La matinée est consacrée à aller déposer 20 kg de carbure à B1 puis à l’inspection du Cave Link au Siphon Nord. Le niveau est assez haut, mais nous atteignons le cave link sans encombres. (sauf qu’il y a quand meme deux jets vachement hauts avec deux pendules pas tristes à franchir, surtout au retour. C’est un avis personnel mais mon vertige le partage.) La sonde est quant à elle inaccessible. Il semblerait que la ligne soit défectueuse.

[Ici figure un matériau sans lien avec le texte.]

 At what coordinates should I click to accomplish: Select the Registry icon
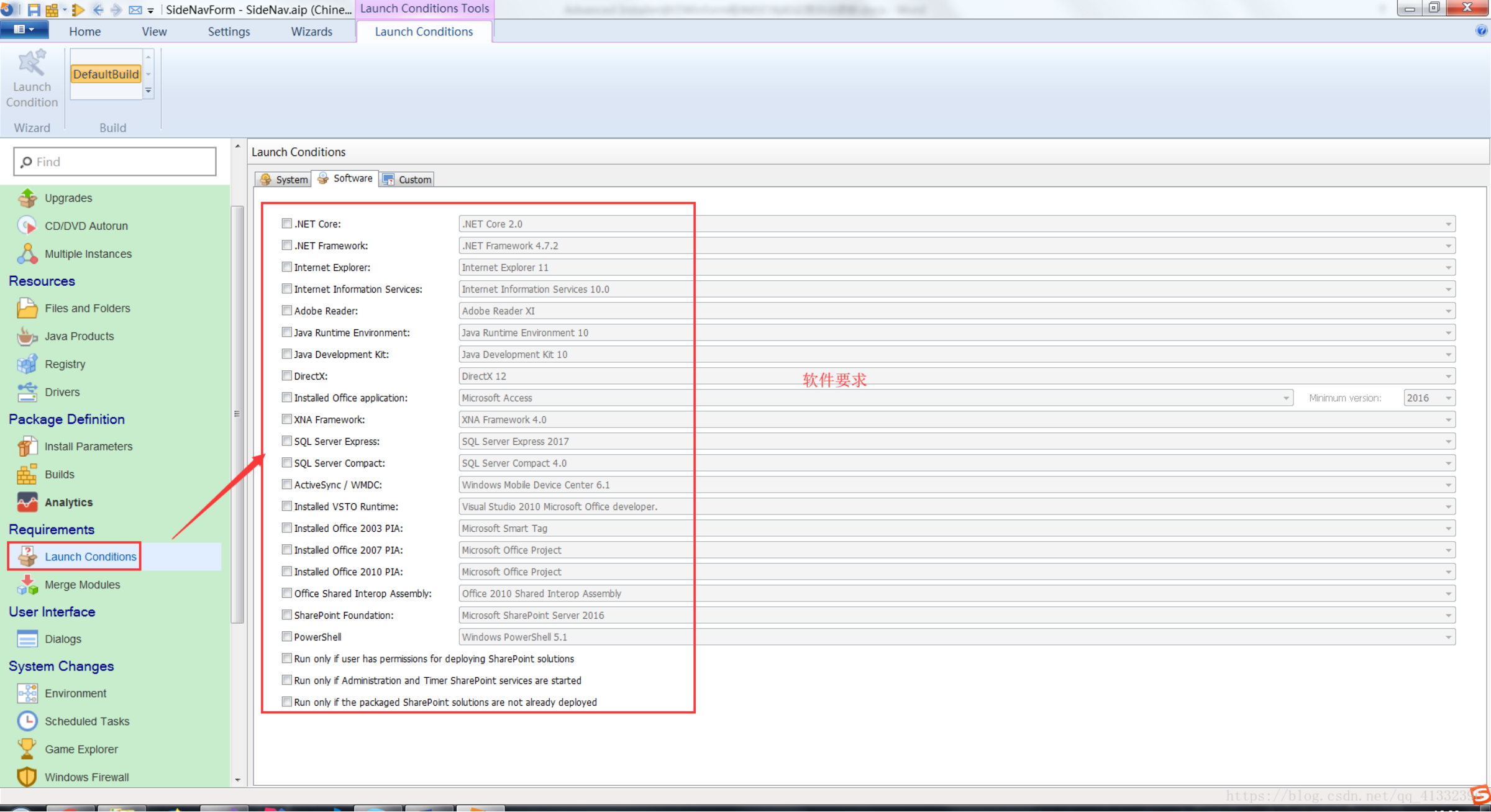[27, 364]
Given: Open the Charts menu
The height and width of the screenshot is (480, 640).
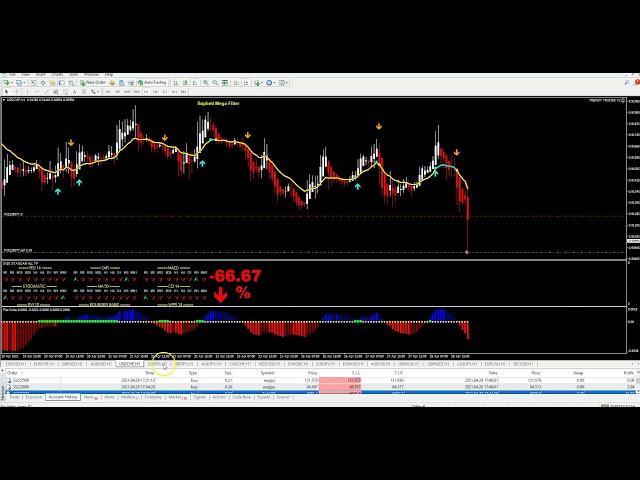Looking at the screenshot, I should [x=57, y=74].
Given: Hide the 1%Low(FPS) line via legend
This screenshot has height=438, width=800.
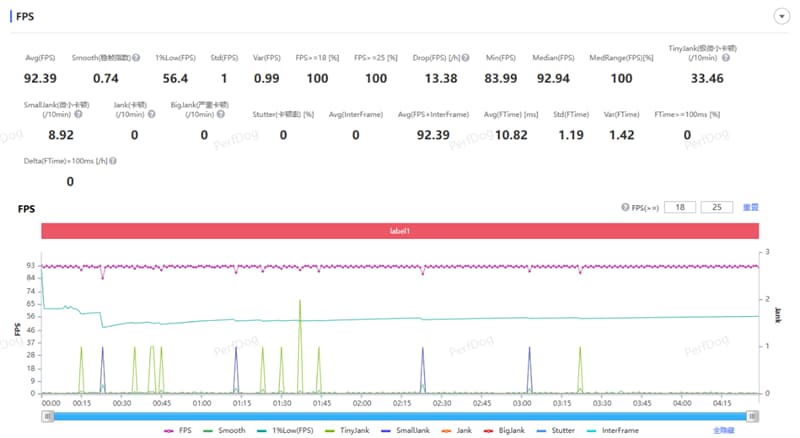Looking at the screenshot, I should click(x=285, y=430).
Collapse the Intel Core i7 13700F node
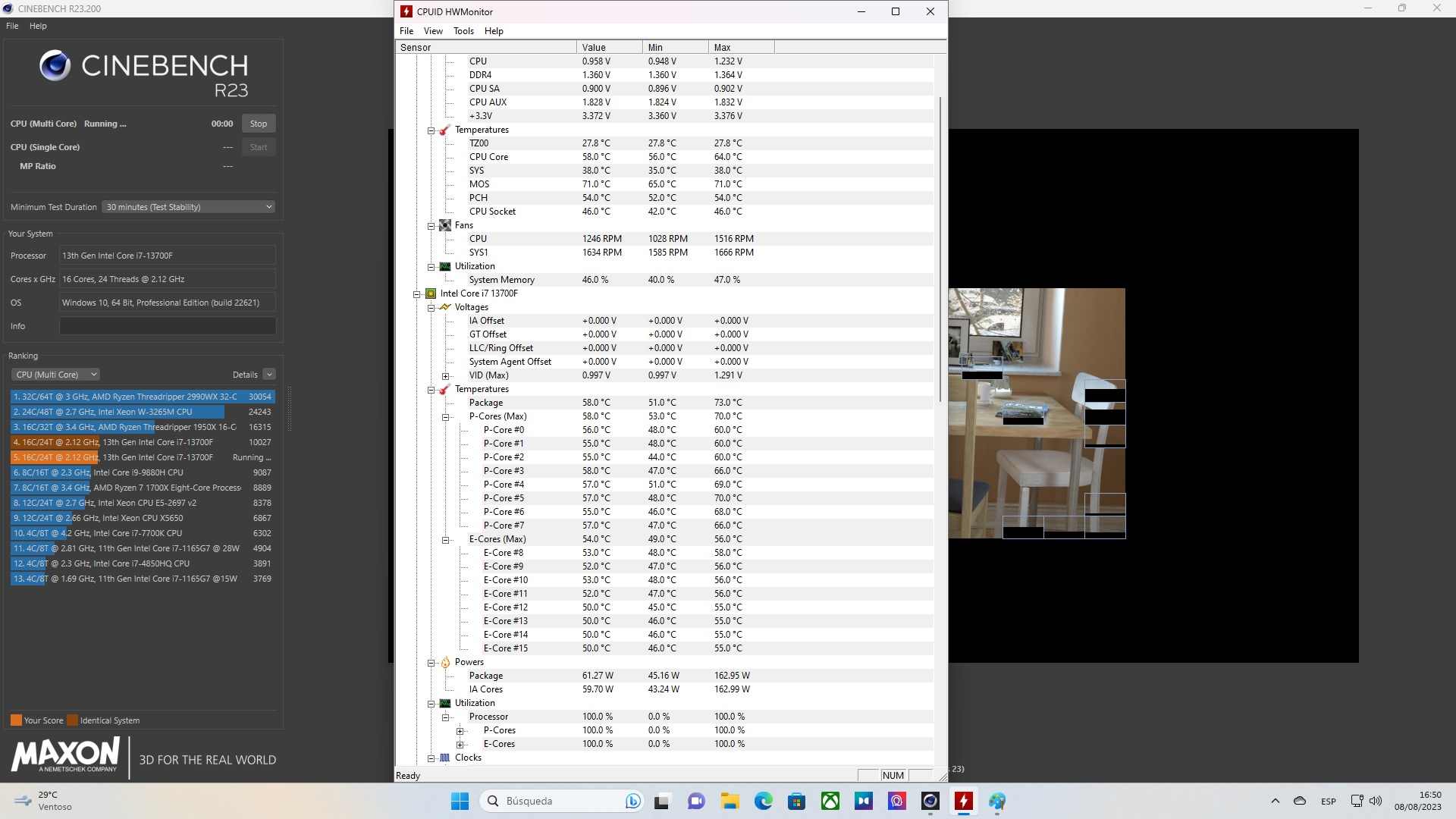The image size is (1456, 819). (x=416, y=294)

Fred et Bernard enfilent leur combis étanches et vont en découdre avec le dernier terminus de la Rivière du Zef. Les 3 étroitures montantes sont enchaînées ainsi que l’escalade de 6m. en libre. Un gros bloc de grès pourri permet d’attacher une corde. Arrêt sur une cascade de 5m. du sommet de laquelle s’écoule le ruisseau entre de gros blocs pourris. Les blocs sont de trop mauvaise qualité pour s’ y assurer et autoriser la poursuite de l’escalade. Puisqu’ils ne tiennent pas, ils tomberont donc! ! ! ! La cascade est escaladée à nouveau (quelques prises de pied et de main ne supportent pas nos élans trop entreprenants…) ; un gros bloc bien ficelé, et c’est devant nos pieds exaltés que se fracasse le bête obstacle. Le passage est maintenant suffisamment large. (« Passage de l’Obstination Brutale »). Après un nouveau ressaut de 2 mètres, la direction passe du Nord au Sud Est et l’on débouche dans une belle galerie vadose, en trou de serrure. Après 150m, la direction repasse vers l’Ouest. Les dimensions sont agréables, on suit la rivière. Il y a quelques surcreusements et on alterne les passages dans le grès et dans le calcaire. Arrêt sur un puits arrosé de 6 mètres de haut qui nécessitera la foreuse la prochaine fois. Une vingtaine de mètres plus loin, un superbe puits d’une circonférence parfaite de 10 m. de haut et de 6m. de diamètre est découvert. En son milieu percole du plafond une partie du Ruisseau. Il est baptisé plus tard « Puits Récholi », en l’honneur de toutes les fonctionnalités des réchauds Peak One expérimentées par Oli…
250 m. de topo sont levés au retour. Nous rentrons tard au bivouac.

Jeudi 29 juillet 2010

Remontée vers 11 :00 pour Eric et Fred tandis que Bernard et Oli ferment le bivouac et vont topographier le boyau au dessus du bivouac avant d’entreprendre la remontée.
La remontée jusqu’au siphon se fait dans la super crue du siècle (celle de 2010…). Les étroitures mouillantes du siphon sont bien « mouillantes » et il est très pénible de tirer les kits derrière soi. Nous retrouvons Eric et Fred avant les laminoirs pré siphon qui siphonnent sec. Nous attendons quelques heures puis décidons de rentrer à B1 attendre la décrue. Les kits repassent les étroitures tout seuls au gré du débit, Fred fait de même. Bernard court après. Eric qui suit et le voit courir à l’impression qu’il n’y a plus d’étroiture, jusqu'à ce qu’il s’y retrouve lui-même… La redescente s’apparente à du canyoning. Nous dormons une nuit à B1 et nous nous emballons dans nos sacs (à B1, ils sont secs !) et aussi l’un l’autre (un jeu de whist ayant été descendu…)

Vendredi 30 juillet 2010

Vers midi nous faisons une incursion rapide jusqu’à la lucarne du P60. Nous décidons d’attendre encore quelques heures avant de remonter.
Vers 17 :00 nous entamons la remontée, nous ne sortirons que vers 2 h du matin. Ne calculez pas le temps de remontée : les trois novices sont cassés et Bernard a chargé son propre kit jusqu’à avancer à la même vitesse que les autres. Le plus surprenant c’est que non seulement Bernard compte fermement nous emmener à nouveau là-dessous mais qu’en plus certains envisagent d’accepter.